## Your goal
The full set of records below is to be reproduced without a single alteration.

··· Data in this exercise ···

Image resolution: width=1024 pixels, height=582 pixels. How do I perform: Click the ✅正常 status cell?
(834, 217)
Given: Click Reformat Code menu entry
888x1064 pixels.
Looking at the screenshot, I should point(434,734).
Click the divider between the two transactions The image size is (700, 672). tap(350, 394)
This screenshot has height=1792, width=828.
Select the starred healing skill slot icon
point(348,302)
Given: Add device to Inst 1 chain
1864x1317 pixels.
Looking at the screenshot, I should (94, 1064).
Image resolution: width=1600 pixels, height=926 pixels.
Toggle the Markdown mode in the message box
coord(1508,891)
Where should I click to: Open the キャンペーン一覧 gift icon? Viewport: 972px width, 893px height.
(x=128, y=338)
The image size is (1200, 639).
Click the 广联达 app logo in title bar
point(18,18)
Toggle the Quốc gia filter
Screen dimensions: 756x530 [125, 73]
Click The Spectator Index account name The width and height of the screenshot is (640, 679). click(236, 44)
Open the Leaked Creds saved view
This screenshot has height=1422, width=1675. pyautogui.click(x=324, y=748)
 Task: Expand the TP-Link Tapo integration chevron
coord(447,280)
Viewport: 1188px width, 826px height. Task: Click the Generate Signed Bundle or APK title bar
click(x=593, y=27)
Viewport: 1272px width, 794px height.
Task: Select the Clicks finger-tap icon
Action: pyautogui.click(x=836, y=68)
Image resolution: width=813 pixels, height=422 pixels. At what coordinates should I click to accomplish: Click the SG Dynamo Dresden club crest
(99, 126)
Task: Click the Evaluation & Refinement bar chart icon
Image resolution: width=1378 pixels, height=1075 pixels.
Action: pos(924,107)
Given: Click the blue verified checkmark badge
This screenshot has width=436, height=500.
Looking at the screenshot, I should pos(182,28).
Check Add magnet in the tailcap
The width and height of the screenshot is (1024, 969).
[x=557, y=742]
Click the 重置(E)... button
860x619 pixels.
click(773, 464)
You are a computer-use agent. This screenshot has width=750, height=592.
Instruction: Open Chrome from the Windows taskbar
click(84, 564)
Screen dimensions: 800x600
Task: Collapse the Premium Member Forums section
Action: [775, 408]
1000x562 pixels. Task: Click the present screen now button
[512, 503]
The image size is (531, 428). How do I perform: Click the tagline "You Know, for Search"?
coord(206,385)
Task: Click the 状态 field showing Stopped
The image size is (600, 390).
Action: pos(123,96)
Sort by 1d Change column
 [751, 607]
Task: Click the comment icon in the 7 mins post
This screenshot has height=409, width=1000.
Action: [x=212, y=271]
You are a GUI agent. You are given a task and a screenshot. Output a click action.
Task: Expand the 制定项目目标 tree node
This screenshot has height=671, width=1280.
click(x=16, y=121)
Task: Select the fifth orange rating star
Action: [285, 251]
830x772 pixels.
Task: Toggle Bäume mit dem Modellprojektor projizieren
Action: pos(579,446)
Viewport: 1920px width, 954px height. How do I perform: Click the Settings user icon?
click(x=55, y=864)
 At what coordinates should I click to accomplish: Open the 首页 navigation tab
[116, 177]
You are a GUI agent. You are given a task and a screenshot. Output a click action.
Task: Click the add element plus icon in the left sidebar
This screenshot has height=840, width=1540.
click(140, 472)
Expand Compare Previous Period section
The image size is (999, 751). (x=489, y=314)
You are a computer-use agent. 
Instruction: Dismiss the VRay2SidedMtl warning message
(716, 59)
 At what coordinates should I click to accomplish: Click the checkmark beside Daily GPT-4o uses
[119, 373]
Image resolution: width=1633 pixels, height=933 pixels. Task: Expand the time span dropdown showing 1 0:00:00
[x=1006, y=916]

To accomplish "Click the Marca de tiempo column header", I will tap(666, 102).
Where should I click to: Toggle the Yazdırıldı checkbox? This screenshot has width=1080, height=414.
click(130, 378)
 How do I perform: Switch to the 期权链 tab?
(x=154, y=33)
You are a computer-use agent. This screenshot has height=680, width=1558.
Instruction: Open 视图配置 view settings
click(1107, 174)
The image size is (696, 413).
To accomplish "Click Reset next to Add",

···

## Exercise solution
Image resolution: width=1024 pixels, height=582 pixels. How do I perform: Click the ✅正常 status cell?
(834, 217)
Given: Click Reformat Code menu entry
888x1064 pixels.
Looking at the screenshot, I should point(434,734).
Click the divider between the two transactions The image size is (700, 672). tap(350, 394)
This screenshot has height=1792, width=828.
Select the starred healing skill slot icon
point(348,302)
Given: Add device to Inst 1 chain
1864x1317 pixels.
Looking at the screenshot, I should (94, 1064).
Image resolution: width=1600 pixels, height=926 pixels.
Toggle the Markdown mode in the message box
coord(1508,891)
Where should I click to: Open the キャンペーン一覧 gift icon? Viewport: 972px width, 893px height.
(x=128, y=338)
The image size is (1200, 639).
Click the 广联达 app logo in title bar
point(18,18)
Toggle the Quốc gia filter
Screen dimensions: 756x530 [125, 73]
Click The Spectator Index account name The width and height of the screenshot is (640, 679). click(236, 44)
Open the Leaked Creds saved view
This screenshot has height=1422, width=1675. pyautogui.click(x=324, y=748)
 Task: Expand the TP-Link Tapo integration chevron
coord(447,280)
Viewport: 1188px width, 826px height. Task: Click the Generate Signed Bundle or APK title bar
click(x=593, y=27)
Viewport: 1272px width, 794px height.
Task: Select the Clicks finger-tap icon
Action: pyautogui.click(x=836, y=68)
Image resolution: width=813 pixels, height=422 pixels. At what coordinates should I click to accomplish: Click the SG Dynamo Dresden club crest
(99, 126)
Task: Click the Evaluation & Refinement bar chart icon
Image resolution: width=1378 pixels, height=1075 pixels.
Action: pos(924,107)
Given: Click the blue verified checkmark badge
This screenshot has width=436, height=500.
Looking at the screenshot, I should pos(182,28).
Check Add magnet in the tailcap
The width and height of the screenshot is (1024, 969).
[x=557, y=742]
Click the 重置(E)... button
860x619 pixels.
click(773, 464)
You are a computer-use agent. This screenshot has width=750, height=592.
Instruction: Open Chrome from the Windows taskbar
click(84, 564)
Screen dimensions: 800x600
Task: Collapse the Premium Member Forums section
Action: [775, 408]
1000x562 pixels. Task: Click the present screen now button
[512, 503]
The image size is (531, 428). How do I perform: Click the tagline "You Know, for Search"?
coord(206,385)
Task: Click the 状态 field showing Stopped
The image size is (600, 390).
Action: pos(123,96)
Sort by 1d Change column
 [751, 607]
Task: Click the comment icon in the 7 mins post
This screenshot has height=409, width=1000.
Action: [x=212, y=271]
You are a GUI agent. You are given a task and a screenshot. Output a click action.
Task: Expand the 制定项目目标 tree node
This screenshot has height=671, width=1280.
click(x=16, y=121)
Task: Select the fifth orange rating star
Action: [285, 251]
830x772 pixels.
Task: Toggle Bäume mit dem Modellprojektor projizieren
Action: pos(579,446)
Viewport: 1920px width, 954px height. How do I perform: Click the Settings user icon?
click(x=55, y=864)
 At what coordinates should I click to accomplish: Open the 首页 navigation tab
[116, 177]
You are a GUI agent. You are given a task and a screenshot. Output a click action.
Task: Click the add element plus icon in the left sidebar
This screenshot has height=840, width=1540.
click(140, 472)
Expand Compare Previous Period section
The image size is (999, 751). (x=489, y=314)
You are a computer-use agent. 
Instruction: Dismiss the VRay2SidedMtl warning message
(716, 59)
 At what coordinates should I click to accomplish: Click the checkmark beside Daily GPT-4o uses
[119, 373]
Image resolution: width=1633 pixels, height=933 pixels. Task: Expand the time span dropdown showing 1 0:00:00
[x=1006, y=916]

To accomplish "Click the Marca de tiempo column header", I will tap(666, 102).
Where should I click to: Toggle the Yazdırıldı checkbox? This screenshot has width=1080, height=414.
click(130, 378)
 How do I perform: Switch to the 期权链 tab?
(x=154, y=33)
You are a computer-use agent. This screenshot has height=680, width=1558.
Instruction: Open 视图配置 view settings
click(1107, 174)
The image size is (696, 413).
To accomplish "Click Reset next to Add",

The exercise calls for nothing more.